La apuesta que esta investigadora hace por el dispositivo etnográfico como modo de producción del conocimiento sobre lo social no solo se sostiene durante toda la experiencia de trabajo de campo, sino que logra conservar esta perspectiva epistemológica también al momento de restituir dicha experiencia en la escritura. Si bien esto puede parecer una verdad de Perogrullo, es de subrayar que una gran parte de los textos antropológicos fracasan en dicho intento.
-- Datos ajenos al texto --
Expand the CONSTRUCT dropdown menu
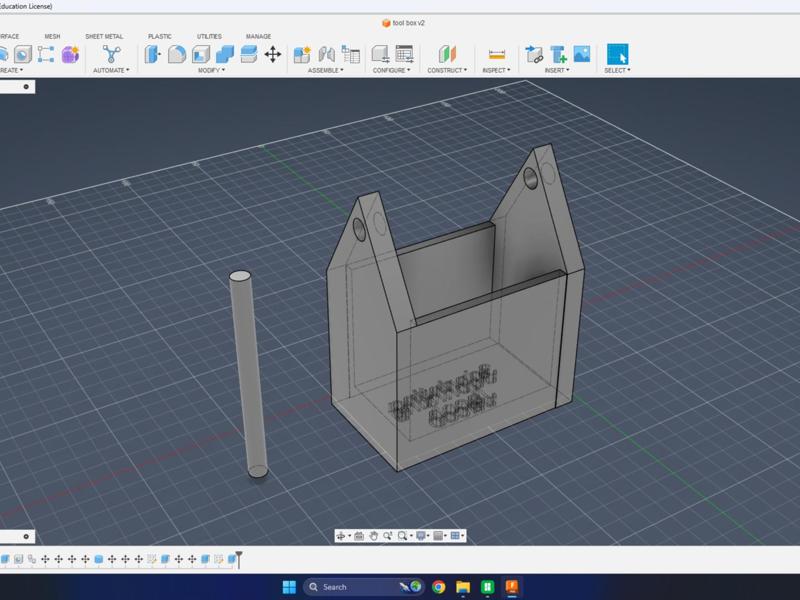 point(446,70)
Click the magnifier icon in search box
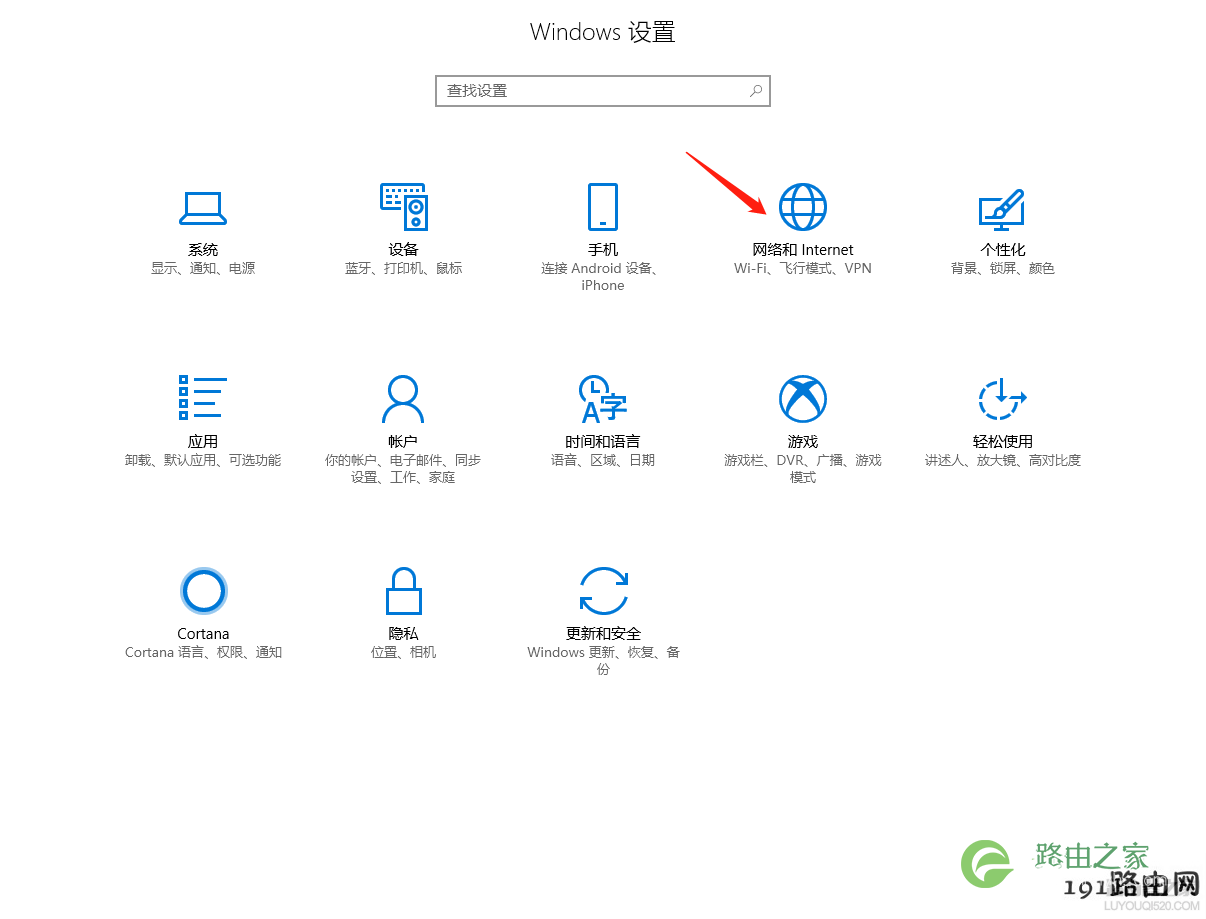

La importancia de salir airosa en este proceso interpretativo holístico radica en que las herramientas conceptuales son producto del análisis interpretativo, y no aplicaciones de marcos teóricos (o incluso de varios conceptos extraídos de distintos marcos teóricos) elaborados para dar cuenta de otras configuraciones sociales. Aun cuando dichas aplicaciones puedan ser más o menos prolijas, no son sino imposiciones exteriores cuyo efecto es clausurar el proceso de comprensión en los términos del propio campo social en estudio. Así, esta coherencia epistemológica permitió a Soledad Córdoba, por ejemplo, abordar con particular fuerza analítica una arista tan compleja como lo es la dimensión moral de la acción solidaria motorizada por el agronegocio. La potencia interpretativa de conceptos forjados al calor del proceso etnográfico sobre dicha dimensión le permite mostrar cómo los “dispositivos solidarios” están insertos en la lógica reticular construida por estos empresarios para legitimar su posición de poder, la concentración económica y el acaparamiento de recursos.
En definitiva, de la mano de esta investigación, el lector accede a ese territorio propio del agronegocio, donde las redes de acción solidaria conectan actores y lógicas, encuentro que hubiese sido imposible sin estos dispositivos de gubernamentalidad.
Bibliografía
AGIER, M. (2008). Gérer les indésirables. Des camps de réfugiés au gouvernement humanitaire. Paris, Flammarion.
ALTHABE, G. (1963). “Étude du chômage à Brazzaville en 1957. Étude psychologique (1re partie)”, Cahiers de l’ORSTOM – Série sciences humaines, I (4), pp. 1-106 (republicado en parte en Les fleurs du Congo, edición de 1997).
HUERGO, H. (2001). “La Argentina verde y competitiva”, Clarín, 29 de diciembre. Disponible en: http://www.clarin.com/suplementos/rural/2001/12/29/r-00302.htm (consultado el 1º de junio de 2018).
SELIM, M. (1991). L’aventure d’une multinationale au Bangladesh. Paris, L’Harmattan.
1. Distinta era la situación de los sectores del campo orientados al mercado interno (lechería, carne, productos regionales, etcétera).